#### Listed records

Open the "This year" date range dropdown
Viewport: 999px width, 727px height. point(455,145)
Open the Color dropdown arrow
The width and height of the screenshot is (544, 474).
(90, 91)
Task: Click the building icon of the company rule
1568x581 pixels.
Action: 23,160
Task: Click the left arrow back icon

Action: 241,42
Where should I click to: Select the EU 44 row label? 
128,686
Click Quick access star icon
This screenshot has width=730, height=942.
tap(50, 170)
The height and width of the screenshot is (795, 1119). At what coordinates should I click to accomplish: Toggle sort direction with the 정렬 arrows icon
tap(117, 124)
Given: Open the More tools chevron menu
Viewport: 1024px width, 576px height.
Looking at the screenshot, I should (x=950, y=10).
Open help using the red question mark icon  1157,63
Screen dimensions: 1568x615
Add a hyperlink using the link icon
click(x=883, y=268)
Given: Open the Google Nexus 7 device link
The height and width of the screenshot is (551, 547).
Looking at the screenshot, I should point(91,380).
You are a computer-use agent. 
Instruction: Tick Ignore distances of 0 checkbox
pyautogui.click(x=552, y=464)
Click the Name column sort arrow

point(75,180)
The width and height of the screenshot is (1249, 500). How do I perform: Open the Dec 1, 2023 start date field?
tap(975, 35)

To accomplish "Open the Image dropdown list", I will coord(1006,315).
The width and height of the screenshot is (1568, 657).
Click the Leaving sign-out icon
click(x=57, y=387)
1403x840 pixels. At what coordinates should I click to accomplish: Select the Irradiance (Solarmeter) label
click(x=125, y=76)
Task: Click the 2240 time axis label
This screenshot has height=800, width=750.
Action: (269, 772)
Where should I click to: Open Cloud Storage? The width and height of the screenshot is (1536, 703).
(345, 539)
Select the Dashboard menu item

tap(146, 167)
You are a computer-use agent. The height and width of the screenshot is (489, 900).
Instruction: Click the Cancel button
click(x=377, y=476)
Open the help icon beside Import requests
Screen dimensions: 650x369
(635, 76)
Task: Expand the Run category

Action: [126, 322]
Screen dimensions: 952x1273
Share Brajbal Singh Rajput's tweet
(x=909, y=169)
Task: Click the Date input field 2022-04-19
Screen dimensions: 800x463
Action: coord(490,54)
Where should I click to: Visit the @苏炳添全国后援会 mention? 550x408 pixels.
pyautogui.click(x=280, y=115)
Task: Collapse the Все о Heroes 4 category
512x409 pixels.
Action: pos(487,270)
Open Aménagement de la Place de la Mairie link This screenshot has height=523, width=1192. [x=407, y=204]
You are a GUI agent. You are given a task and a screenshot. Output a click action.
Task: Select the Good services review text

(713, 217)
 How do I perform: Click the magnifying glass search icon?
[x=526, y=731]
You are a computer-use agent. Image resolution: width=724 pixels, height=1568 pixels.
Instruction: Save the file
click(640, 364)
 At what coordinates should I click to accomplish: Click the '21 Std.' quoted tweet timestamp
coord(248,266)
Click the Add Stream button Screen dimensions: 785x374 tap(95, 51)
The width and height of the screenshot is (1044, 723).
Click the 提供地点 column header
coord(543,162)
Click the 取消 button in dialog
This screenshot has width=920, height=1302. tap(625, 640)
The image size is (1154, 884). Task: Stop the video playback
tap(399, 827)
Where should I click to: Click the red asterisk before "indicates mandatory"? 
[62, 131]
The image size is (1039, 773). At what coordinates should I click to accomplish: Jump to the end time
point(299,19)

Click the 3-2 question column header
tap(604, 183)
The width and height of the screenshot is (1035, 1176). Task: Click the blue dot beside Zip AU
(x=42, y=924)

########

**What this task involves**
The answer must be every line of the records above that holds the word "computer".

**Finished exercise**
You are a computer-use agent. 
You are a computer-use agent. The height and width of the screenshot is (489, 900).
You are a computer-use agent. Image resolution: width=724 pixels, height=1568 pixels.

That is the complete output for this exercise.